Roberts is the executive director of the Asheville Brewers Alliance, the organization behind Beer Week, and her schedule is jammed. She has another meeting here right after she meets with me. Tonight, she’ll shepherd a panel discussion of women in the Asheville beer industry.
“There are so many,” she says, then notices a young woman who approaches us. “And here! This is the head brewer at White Labs, Erin.” Erin Maynard has been head brewer here for nearly two years. I think of Erin Jordan, her counterpart at Resident Culture Brewing Co. in Charlotte, and joke with her about this seeming surfeit of brewing Erins.

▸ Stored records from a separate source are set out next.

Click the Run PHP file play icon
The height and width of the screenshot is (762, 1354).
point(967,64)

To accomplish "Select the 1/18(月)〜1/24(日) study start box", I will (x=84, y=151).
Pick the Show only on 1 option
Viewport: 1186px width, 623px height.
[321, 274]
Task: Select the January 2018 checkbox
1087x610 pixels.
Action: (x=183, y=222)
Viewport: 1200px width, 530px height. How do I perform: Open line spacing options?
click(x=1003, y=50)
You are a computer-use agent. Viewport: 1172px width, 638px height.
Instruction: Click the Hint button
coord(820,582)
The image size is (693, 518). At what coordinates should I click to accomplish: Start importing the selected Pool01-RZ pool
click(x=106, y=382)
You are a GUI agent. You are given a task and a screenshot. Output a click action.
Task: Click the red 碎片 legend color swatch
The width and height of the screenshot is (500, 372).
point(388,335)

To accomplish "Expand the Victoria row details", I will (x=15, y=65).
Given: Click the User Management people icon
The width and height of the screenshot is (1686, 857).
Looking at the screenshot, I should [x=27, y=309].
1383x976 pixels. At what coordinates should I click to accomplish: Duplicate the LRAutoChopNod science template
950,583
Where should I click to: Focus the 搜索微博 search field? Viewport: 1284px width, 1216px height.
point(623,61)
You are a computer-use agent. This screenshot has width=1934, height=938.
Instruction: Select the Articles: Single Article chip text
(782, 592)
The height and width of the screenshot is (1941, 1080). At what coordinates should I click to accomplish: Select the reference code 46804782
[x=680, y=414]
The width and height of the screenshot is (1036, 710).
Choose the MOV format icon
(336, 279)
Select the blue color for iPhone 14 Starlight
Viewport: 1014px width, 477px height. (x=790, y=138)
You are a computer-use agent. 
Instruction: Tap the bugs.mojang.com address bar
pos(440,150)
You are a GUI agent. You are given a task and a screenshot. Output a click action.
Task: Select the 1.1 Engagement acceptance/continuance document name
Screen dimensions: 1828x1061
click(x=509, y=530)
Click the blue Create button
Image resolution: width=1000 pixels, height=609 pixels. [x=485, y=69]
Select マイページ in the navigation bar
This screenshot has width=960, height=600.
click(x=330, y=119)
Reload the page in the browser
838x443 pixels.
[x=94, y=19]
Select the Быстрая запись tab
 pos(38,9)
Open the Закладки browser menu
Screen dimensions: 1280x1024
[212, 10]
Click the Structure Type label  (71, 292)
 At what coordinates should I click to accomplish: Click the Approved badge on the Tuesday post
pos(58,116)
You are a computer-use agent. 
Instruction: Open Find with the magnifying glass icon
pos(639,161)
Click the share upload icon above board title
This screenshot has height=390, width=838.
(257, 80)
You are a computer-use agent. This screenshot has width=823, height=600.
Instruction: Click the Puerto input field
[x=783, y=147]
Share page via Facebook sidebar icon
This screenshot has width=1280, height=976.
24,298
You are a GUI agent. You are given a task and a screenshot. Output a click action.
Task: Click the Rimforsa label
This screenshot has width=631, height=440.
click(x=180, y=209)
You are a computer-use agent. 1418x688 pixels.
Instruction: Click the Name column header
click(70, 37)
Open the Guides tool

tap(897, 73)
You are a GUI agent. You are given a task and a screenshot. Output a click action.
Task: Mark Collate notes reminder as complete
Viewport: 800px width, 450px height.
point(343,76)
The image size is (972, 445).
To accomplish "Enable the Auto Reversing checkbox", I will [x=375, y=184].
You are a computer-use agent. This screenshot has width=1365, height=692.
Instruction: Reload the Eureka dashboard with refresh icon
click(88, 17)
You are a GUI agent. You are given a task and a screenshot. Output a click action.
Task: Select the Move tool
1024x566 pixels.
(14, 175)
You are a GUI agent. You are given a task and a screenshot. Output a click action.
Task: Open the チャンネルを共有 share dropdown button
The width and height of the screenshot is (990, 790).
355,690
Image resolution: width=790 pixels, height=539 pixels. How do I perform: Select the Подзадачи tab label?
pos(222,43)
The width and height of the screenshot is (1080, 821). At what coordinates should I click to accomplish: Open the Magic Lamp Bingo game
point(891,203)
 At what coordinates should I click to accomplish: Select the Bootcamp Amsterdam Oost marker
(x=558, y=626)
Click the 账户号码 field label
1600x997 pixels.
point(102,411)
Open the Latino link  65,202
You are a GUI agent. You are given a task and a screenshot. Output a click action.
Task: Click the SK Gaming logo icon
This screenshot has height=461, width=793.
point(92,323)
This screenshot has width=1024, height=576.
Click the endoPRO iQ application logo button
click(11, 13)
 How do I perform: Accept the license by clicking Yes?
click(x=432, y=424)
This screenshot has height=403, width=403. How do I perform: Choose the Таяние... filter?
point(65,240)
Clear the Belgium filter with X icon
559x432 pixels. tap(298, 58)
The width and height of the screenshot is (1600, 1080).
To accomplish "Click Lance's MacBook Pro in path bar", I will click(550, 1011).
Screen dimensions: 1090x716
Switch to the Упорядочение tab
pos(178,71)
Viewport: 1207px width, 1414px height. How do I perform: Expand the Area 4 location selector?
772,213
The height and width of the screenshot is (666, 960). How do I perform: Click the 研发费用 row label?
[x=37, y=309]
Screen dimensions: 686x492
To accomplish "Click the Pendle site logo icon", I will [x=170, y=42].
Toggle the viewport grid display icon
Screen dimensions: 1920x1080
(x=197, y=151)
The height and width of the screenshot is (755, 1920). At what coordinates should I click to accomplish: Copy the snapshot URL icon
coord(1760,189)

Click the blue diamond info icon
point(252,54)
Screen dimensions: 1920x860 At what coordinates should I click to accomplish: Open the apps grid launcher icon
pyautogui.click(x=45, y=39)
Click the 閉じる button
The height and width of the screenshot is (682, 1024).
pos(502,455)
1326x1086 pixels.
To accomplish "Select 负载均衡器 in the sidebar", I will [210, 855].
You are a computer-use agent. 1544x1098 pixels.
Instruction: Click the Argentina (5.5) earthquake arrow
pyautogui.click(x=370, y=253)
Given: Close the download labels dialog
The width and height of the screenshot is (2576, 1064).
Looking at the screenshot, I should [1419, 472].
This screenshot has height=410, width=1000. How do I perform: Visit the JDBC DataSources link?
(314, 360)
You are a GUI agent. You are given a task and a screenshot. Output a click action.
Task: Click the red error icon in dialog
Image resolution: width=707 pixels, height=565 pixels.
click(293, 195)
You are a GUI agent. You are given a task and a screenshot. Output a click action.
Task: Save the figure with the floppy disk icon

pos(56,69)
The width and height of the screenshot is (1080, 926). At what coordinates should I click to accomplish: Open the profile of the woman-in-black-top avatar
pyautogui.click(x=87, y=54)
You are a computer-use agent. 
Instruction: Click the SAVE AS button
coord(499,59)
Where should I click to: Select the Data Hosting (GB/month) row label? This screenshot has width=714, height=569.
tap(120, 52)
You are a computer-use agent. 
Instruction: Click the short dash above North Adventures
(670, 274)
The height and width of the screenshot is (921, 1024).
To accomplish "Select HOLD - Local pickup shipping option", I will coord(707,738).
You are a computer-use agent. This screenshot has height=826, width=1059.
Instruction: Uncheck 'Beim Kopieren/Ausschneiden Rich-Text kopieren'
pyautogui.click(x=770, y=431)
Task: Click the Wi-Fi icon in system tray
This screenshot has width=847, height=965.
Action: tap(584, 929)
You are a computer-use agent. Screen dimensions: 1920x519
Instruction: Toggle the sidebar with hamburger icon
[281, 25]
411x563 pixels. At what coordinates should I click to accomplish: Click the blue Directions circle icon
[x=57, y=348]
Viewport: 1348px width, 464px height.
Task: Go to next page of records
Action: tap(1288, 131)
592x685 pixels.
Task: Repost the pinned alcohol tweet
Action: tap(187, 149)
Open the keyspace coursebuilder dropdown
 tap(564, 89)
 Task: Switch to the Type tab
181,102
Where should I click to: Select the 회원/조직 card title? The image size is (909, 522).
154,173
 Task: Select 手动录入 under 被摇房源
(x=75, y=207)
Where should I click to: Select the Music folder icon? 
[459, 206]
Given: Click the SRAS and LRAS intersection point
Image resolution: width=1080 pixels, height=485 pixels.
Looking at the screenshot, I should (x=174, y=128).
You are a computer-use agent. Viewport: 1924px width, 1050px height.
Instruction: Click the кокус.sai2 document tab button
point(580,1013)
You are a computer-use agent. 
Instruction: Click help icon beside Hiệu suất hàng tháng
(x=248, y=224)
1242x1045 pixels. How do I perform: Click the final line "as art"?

If any city would celebrate women in brewing, it’d be Asheville, the North Carolina mountains’ progressive oasis. Not coincidentally, it’s also home to an evolved beverage scene that’s flourished since Highland Brewing—which Roberts refers to as “the O.G.O.G.”—opened in 1994, long before the craft beer revolution. Charlotte has more taprooms—more than 100 in the metro area, compared to about 50 in and around Asheville. But the Paris of the South is the national leader in number of breweries per capita, according to at least one recent survey. The city’s flagship brands, like Highland, Hi-Wire, and Wicked Weed, have spread their suds and reputations far beyond the bounds of western North Carolina.
Karis Roberts, shown here with a ginger beer at White Labs Brewing Co., is the first person of color to lead the Asheville Brewers Alliance.
Roberts is 35 and the first person of color to lead the Brewers Alliance. She’s a former elementary school teacher who tends bar at Wedge Brewing Co. and used to work at The Mule, a bar inside the production facility of Devil’s Foot Beverage Co., which her life partner, Jacob Baumann, co-owns. Since she was hired as director at the beginning of 2023, she’s championed diversity not just in gender and race but in types of beverages and business: distilleries, cideries, purveyors of craft sodas and cocktails, and out-of-town breweries that have bought or established locations in Asheville.
The Brewers Alliance was established in 2009, “and it has been mostly just beer and the owners of those breweries for the longest time,” Roberts says over the lunchtime hum. “Then, as breweries started to get bought out by bigger entities, we changed and started to allow non-independent breweries to join us.” (By comparison, Charlotte’s Brewers Alliance restricts its membership to independent Charlotte-area brewers; then again, the numerous Charlotte breweries haven’t achieved the national profile that Asheville’s have.)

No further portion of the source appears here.